:: Extracted information ::
BEGIN

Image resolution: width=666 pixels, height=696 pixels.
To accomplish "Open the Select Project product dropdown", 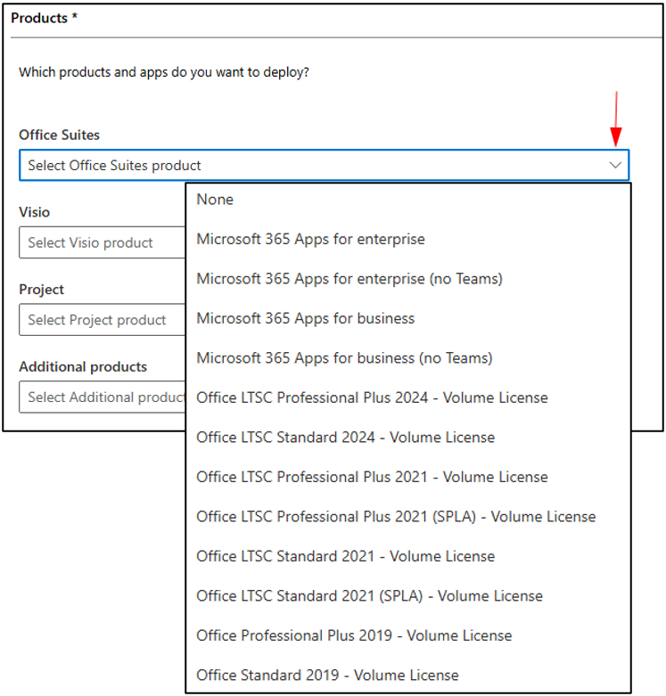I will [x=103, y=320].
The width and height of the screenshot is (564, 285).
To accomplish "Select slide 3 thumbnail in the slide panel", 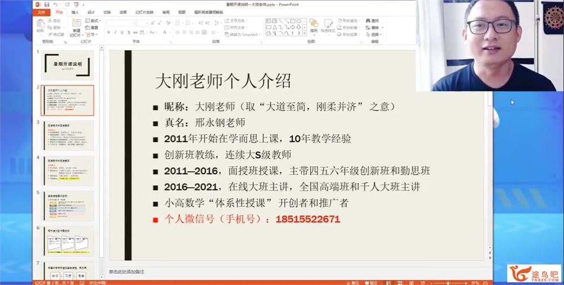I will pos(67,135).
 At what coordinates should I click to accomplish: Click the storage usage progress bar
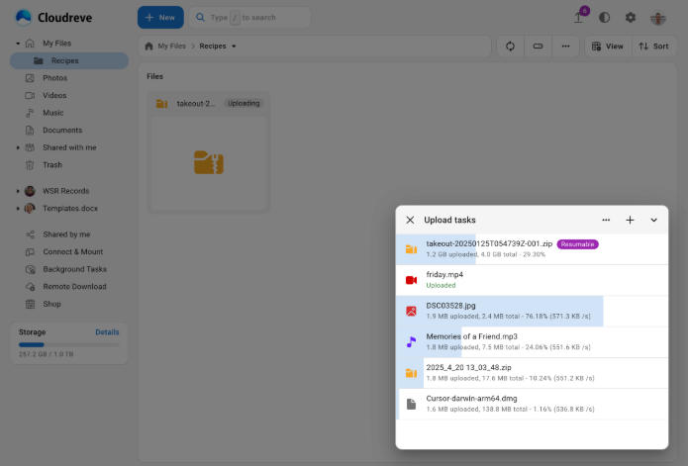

END
BEGIN

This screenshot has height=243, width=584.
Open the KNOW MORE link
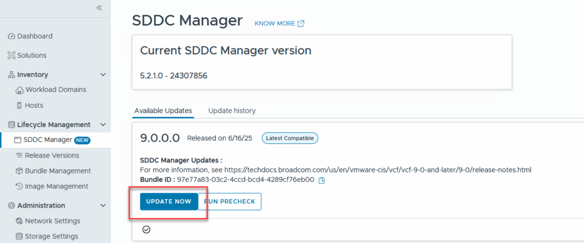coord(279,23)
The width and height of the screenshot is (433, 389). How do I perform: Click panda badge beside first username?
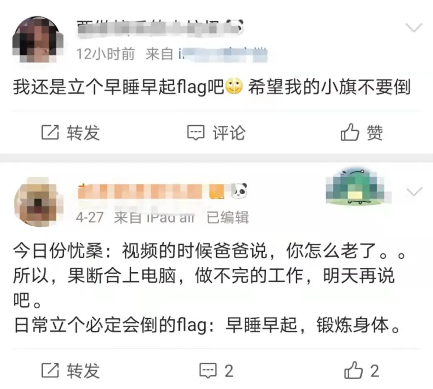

END

:: Instructions to follow ::
Whenever a line in the material above holds the string "width", copy that line in full.

:: Exercise response ::
Image resolution: width=666 pixels, height=696 pixels.
The width and height of the screenshot is (564, 285).
This screenshot has height=243, width=584.
The width and height of the screenshot is (433, 389). How do I perform: Click panda badge beside first username?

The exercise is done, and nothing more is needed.